Under a ruling handed down by the Department of Labor, the former IBM
staffer-who helped develop billing software for businesses-can seek
benefits under the Trade Adjustment Act. The Act provides for extended
unemployment payments, federally funded retraining, and relocation
allowances for workers hit by foreign competition. In the past, IT
workers have been shut out from claiming TAA benefits.
In a written ruling dated May 11, DOL official Elliot Kushner noted
that "a shift in production of software like, or directly competitive
to, that produced at the subject facilities to Canada contributed to
the total or partial separation of a significant number or proportion
of workers at the subject [IBM] facilities" in New Jersey.
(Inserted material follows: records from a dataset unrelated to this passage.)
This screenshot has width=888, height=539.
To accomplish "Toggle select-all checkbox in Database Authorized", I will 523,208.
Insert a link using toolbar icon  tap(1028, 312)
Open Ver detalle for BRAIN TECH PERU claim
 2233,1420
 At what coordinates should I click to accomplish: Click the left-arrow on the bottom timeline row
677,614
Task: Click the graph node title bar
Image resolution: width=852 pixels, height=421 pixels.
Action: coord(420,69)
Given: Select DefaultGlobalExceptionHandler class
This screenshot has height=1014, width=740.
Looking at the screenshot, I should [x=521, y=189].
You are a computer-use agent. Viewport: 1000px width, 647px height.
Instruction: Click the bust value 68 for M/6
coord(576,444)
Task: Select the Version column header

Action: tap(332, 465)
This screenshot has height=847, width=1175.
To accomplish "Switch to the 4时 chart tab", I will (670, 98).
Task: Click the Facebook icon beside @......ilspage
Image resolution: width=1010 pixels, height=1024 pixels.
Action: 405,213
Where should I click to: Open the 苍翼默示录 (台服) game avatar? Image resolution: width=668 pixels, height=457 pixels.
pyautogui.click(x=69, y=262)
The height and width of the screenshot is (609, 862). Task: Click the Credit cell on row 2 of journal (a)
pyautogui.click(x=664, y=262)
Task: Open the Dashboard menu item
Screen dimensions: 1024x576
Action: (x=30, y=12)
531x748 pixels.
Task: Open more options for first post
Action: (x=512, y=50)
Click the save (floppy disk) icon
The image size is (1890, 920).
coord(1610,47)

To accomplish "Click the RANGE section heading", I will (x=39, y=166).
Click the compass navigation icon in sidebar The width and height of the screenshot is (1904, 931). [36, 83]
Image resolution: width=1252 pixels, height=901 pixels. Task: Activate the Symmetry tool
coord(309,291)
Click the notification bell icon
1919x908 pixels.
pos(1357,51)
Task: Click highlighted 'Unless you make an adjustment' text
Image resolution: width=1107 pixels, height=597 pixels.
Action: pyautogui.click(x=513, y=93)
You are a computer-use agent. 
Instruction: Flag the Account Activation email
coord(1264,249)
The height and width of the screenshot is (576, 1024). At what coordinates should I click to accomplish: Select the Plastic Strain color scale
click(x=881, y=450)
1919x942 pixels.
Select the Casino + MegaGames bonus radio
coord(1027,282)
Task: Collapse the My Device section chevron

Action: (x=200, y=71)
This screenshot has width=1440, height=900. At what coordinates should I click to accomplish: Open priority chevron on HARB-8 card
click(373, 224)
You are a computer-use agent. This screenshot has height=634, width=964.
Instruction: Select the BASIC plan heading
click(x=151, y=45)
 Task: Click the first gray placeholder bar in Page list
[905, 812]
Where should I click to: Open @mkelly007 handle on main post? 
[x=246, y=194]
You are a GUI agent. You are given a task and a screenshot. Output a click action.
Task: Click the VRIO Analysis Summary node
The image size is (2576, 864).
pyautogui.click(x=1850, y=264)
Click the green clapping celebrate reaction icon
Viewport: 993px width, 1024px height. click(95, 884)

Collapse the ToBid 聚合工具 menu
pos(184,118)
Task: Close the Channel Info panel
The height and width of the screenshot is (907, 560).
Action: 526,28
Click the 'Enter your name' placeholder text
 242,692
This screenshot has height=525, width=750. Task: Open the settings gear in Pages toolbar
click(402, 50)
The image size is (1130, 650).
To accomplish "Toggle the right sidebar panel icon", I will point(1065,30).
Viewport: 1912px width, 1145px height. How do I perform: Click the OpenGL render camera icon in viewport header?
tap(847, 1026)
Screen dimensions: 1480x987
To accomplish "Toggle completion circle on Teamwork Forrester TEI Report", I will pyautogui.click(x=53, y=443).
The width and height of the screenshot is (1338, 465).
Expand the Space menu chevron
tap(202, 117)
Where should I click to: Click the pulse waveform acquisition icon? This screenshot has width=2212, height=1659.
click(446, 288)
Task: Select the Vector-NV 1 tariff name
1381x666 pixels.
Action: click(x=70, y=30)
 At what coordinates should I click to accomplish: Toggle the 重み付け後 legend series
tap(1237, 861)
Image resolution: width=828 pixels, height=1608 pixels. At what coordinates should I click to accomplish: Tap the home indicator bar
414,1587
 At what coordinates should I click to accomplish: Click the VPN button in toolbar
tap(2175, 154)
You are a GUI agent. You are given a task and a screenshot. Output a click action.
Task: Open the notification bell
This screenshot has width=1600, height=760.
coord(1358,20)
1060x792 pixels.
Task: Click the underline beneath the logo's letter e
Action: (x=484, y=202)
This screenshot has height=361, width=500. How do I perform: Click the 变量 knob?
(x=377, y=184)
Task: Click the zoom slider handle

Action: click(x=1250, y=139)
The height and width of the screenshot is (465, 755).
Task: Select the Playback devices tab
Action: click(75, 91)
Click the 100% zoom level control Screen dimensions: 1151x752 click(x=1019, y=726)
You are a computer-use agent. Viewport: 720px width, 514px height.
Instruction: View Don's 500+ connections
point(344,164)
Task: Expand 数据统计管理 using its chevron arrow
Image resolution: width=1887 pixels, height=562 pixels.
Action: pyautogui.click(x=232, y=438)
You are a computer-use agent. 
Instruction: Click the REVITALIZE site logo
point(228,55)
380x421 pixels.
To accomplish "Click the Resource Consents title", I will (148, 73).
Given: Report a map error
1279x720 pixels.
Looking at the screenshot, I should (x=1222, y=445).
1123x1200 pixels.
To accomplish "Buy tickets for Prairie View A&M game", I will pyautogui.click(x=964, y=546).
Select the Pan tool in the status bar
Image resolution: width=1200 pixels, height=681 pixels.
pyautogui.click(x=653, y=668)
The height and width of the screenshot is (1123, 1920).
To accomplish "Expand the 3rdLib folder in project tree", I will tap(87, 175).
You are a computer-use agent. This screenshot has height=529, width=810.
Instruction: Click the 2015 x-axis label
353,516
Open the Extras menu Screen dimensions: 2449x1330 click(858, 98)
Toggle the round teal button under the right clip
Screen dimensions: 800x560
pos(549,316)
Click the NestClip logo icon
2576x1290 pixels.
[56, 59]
The former IBM worker, James Fusco, took the DOL to trade court after
he was initially denied TAA benefits. The DOL's May 11 ruling in favor
of Fusco applies to all workers at IBM centers in Piscataway, New
Jersey and Middletown, New Jersey whose jobs were outsourced after
November 13, 2001. It was not immediately clear how many IBM workers
that would affect.
The ruling comes on the heels of similar decisions recently handed
down by the DOL that granted TAA status to former tech workers at
Computer Sciences Corp. and Land's End. Those decisions came after the
U.S. Court of International Trade ordered the DOL to review a policy
under which it declined to grant TAA status to programmers because
they do not produce a tangible good. The trade court characterized the
DOL's previous thinking on the issue as "arbitrary and capricious."